# Assigned task:
Write out all of the data exactly as it appears.

# Given data:
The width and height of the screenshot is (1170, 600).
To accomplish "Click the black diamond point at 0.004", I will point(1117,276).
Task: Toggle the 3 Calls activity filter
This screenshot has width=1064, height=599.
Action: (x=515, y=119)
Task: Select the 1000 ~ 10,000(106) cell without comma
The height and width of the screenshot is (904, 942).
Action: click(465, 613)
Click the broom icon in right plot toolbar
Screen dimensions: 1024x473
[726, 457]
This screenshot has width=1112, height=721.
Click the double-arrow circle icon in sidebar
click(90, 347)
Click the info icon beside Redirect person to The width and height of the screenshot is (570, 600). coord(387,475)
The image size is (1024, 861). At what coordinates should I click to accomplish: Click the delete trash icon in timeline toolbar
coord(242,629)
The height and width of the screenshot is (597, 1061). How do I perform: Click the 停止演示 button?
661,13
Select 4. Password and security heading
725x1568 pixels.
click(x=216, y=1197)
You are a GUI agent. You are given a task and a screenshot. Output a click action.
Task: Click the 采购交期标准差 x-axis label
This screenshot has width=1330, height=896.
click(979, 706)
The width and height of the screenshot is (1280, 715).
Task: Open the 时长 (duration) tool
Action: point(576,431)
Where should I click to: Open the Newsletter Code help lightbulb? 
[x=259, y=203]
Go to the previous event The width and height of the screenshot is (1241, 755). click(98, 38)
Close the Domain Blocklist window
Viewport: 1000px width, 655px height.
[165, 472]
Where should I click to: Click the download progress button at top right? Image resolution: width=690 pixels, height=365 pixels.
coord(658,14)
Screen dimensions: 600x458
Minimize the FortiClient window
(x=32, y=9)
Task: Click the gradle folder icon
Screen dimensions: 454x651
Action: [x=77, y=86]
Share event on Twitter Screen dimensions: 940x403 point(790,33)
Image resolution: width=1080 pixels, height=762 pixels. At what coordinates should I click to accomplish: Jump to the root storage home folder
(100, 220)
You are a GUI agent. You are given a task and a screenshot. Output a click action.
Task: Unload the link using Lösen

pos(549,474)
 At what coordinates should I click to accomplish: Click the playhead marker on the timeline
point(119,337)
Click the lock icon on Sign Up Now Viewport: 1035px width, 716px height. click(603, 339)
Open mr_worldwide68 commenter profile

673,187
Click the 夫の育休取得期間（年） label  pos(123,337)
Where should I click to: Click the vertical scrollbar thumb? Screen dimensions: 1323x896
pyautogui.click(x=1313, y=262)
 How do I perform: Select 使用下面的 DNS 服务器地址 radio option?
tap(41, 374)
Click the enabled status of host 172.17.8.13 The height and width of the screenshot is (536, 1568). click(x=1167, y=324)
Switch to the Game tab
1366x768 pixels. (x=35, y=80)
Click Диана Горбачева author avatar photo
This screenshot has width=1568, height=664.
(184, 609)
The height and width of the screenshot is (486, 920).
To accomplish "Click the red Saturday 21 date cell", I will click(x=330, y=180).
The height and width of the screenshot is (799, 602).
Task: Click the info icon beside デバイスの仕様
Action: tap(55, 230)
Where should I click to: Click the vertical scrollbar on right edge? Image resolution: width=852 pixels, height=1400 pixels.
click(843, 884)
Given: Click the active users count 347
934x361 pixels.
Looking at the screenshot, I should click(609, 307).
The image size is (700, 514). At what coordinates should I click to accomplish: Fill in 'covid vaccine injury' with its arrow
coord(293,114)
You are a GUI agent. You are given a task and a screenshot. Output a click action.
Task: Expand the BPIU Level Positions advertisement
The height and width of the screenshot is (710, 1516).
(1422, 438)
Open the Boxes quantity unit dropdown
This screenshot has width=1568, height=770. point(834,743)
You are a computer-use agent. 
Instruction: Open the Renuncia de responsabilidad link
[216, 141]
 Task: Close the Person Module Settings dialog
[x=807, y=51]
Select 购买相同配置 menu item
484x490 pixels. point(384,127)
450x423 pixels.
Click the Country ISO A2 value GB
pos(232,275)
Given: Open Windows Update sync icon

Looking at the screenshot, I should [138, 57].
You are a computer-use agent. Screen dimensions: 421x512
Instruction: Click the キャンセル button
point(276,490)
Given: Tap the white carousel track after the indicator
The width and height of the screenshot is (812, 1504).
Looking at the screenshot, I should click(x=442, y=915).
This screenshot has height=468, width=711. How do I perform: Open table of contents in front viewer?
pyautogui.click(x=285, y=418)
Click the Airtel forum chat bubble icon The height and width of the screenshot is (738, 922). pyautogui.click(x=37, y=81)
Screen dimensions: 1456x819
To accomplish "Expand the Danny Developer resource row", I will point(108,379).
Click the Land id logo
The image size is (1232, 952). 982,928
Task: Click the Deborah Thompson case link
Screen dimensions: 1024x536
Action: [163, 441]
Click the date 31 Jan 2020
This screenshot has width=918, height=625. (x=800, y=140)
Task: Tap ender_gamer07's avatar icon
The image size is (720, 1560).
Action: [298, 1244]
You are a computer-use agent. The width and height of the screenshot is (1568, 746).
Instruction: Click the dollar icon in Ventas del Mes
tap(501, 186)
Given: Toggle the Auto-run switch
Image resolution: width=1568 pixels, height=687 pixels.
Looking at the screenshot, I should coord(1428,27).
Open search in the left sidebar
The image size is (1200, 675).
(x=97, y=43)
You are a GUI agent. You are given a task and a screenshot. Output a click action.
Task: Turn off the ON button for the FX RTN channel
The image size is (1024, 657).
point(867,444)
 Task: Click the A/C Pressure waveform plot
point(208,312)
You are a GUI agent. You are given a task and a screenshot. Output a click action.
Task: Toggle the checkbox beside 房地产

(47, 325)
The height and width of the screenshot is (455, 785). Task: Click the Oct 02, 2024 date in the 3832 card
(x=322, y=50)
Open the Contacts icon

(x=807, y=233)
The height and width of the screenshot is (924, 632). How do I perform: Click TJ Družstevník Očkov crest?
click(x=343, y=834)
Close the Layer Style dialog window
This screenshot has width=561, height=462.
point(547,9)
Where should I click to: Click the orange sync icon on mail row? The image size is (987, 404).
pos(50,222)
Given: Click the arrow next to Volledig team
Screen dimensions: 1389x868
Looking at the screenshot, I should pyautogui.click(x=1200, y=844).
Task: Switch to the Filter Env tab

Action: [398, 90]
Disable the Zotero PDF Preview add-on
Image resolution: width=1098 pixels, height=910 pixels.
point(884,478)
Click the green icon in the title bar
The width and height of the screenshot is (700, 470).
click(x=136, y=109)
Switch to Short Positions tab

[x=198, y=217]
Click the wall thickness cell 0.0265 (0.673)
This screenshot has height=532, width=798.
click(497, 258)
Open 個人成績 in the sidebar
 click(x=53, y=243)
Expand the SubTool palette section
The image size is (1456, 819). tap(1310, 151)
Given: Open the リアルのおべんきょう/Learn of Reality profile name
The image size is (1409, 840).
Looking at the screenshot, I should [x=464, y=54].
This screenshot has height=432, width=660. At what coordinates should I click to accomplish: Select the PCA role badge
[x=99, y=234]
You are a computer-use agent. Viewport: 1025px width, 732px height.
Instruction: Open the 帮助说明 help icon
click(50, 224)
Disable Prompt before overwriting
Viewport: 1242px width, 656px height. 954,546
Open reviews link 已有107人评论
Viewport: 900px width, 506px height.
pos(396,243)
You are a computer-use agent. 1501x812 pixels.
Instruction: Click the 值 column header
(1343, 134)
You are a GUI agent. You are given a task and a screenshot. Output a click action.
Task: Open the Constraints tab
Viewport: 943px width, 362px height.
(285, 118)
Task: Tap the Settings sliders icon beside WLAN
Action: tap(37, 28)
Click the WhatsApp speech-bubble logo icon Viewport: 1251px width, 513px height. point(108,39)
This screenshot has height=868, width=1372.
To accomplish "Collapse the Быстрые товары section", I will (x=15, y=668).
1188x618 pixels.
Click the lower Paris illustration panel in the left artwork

# The answer:
The width and height of the screenshot is (1170, 600).
To accomplish "Click the black diamond point at 0.004", I will point(1117,276).
Task: Toggle the 3 Calls activity filter
This screenshot has width=1064, height=599.
Action: (x=515, y=119)
Task: Select the 1000 ~ 10,000(106) cell without comma
The height and width of the screenshot is (904, 942).
Action: click(465, 613)
Click the broom icon in right plot toolbar
Screen dimensions: 1024x473
[726, 457]
This screenshot has width=1112, height=721.
Click the double-arrow circle icon in sidebar
click(90, 347)
Click the info icon beside Redirect person to The width and height of the screenshot is (570, 600). coord(387,475)
The image size is (1024, 861). At what coordinates should I click to accomplish: Click the delete trash icon in timeline toolbar
coord(242,629)
The height and width of the screenshot is (597, 1061). How do I perform: Click the 停止演示 button?
661,13
Select 4. Password and security heading
725x1568 pixels.
click(x=216, y=1197)
You are a GUI agent. You are given a task and a screenshot. Output a click action.
Task: Click the 采购交期标准差 x-axis label
This screenshot has width=1330, height=896.
click(979, 706)
The width and height of the screenshot is (1280, 715).
Task: Open the 时长 (duration) tool
Action: point(576,431)
Where should I click to: Open the Newsletter Code help lightbulb? 
[x=259, y=203]
Go to the previous event The width and height of the screenshot is (1241, 755). click(98, 38)
Close the Domain Blocklist window
Viewport: 1000px width, 655px height.
[165, 472]
Where should I click to: Click the download progress button at top right? Image resolution: width=690 pixels, height=365 pixels.
coord(658,14)
Screen dimensions: 600x458
Minimize the FortiClient window
(x=32, y=9)
Task: Click the gradle folder icon
Screen dimensions: 454x651
Action: [x=77, y=86]
Share event on Twitter Screen dimensions: 940x403 point(790,33)
Image resolution: width=1080 pixels, height=762 pixels. At what coordinates should I click to accomplish: Jump to the root storage home folder
(100, 220)
You are a GUI agent. You are given a task and a screenshot. Output a click action.
Task: Unload the link using Lösen

pos(549,474)
 At what coordinates should I click to accomplish: Click the playhead marker on the timeline
point(119,337)
Click the lock icon on Sign Up Now Viewport: 1035px width, 716px height. click(603, 339)
Open mr_worldwide68 commenter profile

673,187
Click the 夫の育休取得期間（年） label  pos(123,337)
Where should I click to: Click the vertical scrollbar thumb? Screen dimensions: 1323x896
pyautogui.click(x=1313, y=262)
 How do I perform: Select 使用下面的 DNS 服务器地址 radio option?
tap(41, 374)
Click the enabled status of host 172.17.8.13 The height and width of the screenshot is (536, 1568). click(x=1167, y=324)
Switch to the Game tab
1366x768 pixels. (x=35, y=80)
Click Диана Горбачева author avatar photo
This screenshot has width=1568, height=664.
(184, 609)
The height and width of the screenshot is (486, 920).
To accomplish "Click the red Saturday 21 date cell", I will click(x=330, y=180).
The height and width of the screenshot is (799, 602).
Task: Click the info icon beside デバイスの仕様
Action: tap(55, 230)
Where should I click to: Click the vertical scrollbar on right edge? Image resolution: width=852 pixels, height=1400 pixels.
click(843, 884)
Given: Click the active users count 347
934x361 pixels.
Looking at the screenshot, I should click(609, 307).
The image size is (700, 514). At what coordinates should I click to accomplish: Fill in 'covid vaccine injury' with its arrow
coord(293,114)
You are a GUI agent. You are given a task and a screenshot. Output a click action.
Task: Expand the BPIU Level Positions advertisement
The height and width of the screenshot is (710, 1516).
(1422, 438)
Open the Boxes quantity unit dropdown
This screenshot has width=1568, height=770. point(834,743)
You are a computer-use agent. 
Instruction: Open the Renuncia de responsabilidad link
[216, 141]
 Task: Close the Person Module Settings dialog
[x=807, y=51]
Select 购买相同配置 menu item
484x490 pixels. point(384,127)
450x423 pixels.
Click the Country ISO A2 value GB
pos(232,275)
Given: Open Windows Update sync icon

Looking at the screenshot, I should [138, 57].
You are a computer-use agent. Screen dimensions: 421x512
Instruction: Click the キャンセル button
point(276,490)
Given: Tap the white carousel track after the indicator
The width and height of the screenshot is (812, 1504).
Looking at the screenshot, I should click(x=442, y=915).
This screenshot has height=468, width=711. How do I perform: Open table of contents in front viewer?
pyautogui.click(x=285, y=418)
Click the Airtel forum chat bubble icon The height and width of the screenshot is (738, 922). pyautogui.click(x=37, y=81)
Screen dimensions: 1456x819
To accomplish "Expand the Danny Developer resource row", I will point(108,379).
Click the Land id logo
The image size is (1232, 952). 982,928
Task: Click the Deborah Thompson case link
Screen dimensions: 1024x536
Action: [163, 441]
Click the date 31 Jan 2020
This screenshot has width=918, height=625. (x=800, y=140)
Task: Tap ender_gamer07's avatar icon
The image size is (720, 1560).
Action: [298, 1244]
You are a computer-use agent. The width and height of the screenshot is (1568, 746).
Instruction: Click the dollar icon in Ventas del Mes
tap(501, 186)
Given: Toggle the Auto-run switch
Image resolution: width=1568 pixels, height=687 pixels.
Looking at the screenshot, I should coord(1428,27).
Open search in the left sidebar
The image size is (1200, 675).
(x=97, y=43)
You are a GUI agent. You are given a task and a screenshot. Output a click action.
Task: Turn off the ON button for the FX RTN channel
The image size is (1024, 657).
point(867,444)
 Task: Click the A/C Pressure waveform plot
point(208,312)
You are a GUI agent. You are given a task and a screenshot. Output a click action.
Task: Toggle the checkbox beside 房地产

(47, 325)
The height and width of the screenshot is (455, 785). Task: Click the Oct 02, 2024 date in the 3832 card
(x=322, y=50)
Open the Contacts icon

(x=807, y=233)
The height and width of the screenshot is (924, 632). How do I perform: Click TJ Družstevník Očkov crest?
click(x=343, y=834)
Close the Layer Style dialog window
This screenshot has width=561, height=462.
point(547,9)
Where should I click to: Click the orange sync icon on mail row? The image size is (987, 404).
pos(50,222)
Given: Click the arrow next to Volledig team
Screen dimensions: 1389x868
Looking at the screenshot, I should pyautogui.click(x=1200, y=844).
Task: Switch to the Filter Env tab

Action: [398, 90]
Disable the Zotero PDF Preview add-on
Image resolution: width=1098 pixels, height=910 pixels.
point(884,478)
Click the green icon in the title bar
The width and height of the screenshot is (700, 470).
click(x=136, y=109)
Switch to Short Positions tab

[x=198, y=217]
Click the wall thickness cell 0.0265 (0.673)
This screenshot has height=532, width=798.
click(497, 258)
Open 個人成績 in the sidebar
 click(x=53, y=243)
Expand the SubTool palette section
The image size is (1456, 819). tap(1310, 151)
Given: Open the リアルのおべんきょう/Learn of Reality profile name
The image size is (1409, 840).
Looking at the screenshot, I should [x=464, y=54].
This screenshot has height=432, width=660. At what coordinates should I click to accomplish: Select the PCA role badge
[x=99, y=234]
You are a computer-use agent. Viewport: 1025px width, 732px height.
Instruction: Open the 帮助说明 help icon
click(50, 224)
Disable Prompt before overwriting
Viewport: 1242px width, 656px height. 954,546
Open reviews link 已有107人评论
Viewport: 900px width, 506px height.
pos(396,243)
You are a computer-use agent. 1501x812 pixels.
Instruction: Click the 值 column header
(1343, 134)
You are a GUI agent. You are given a task and a screenshot. Output a click action.
Task: Open the Constraints tab
Viewport: 943px width, 362px height.
(285, 118)
Task: Tap the Settings sliders icon beside WLAN
Action: tap(37, 28)
Click the WhatsApp speech-bubble logo icon Viewport: 1251px width, 513px height. point(108,39)
This screenshot has height=868, width=1372.
To accomplish "Collapse the Быстрые товары section", I will (x=15, y=668).
1188x618 pixels.
Click the lower Paris illustration panel in the left artwork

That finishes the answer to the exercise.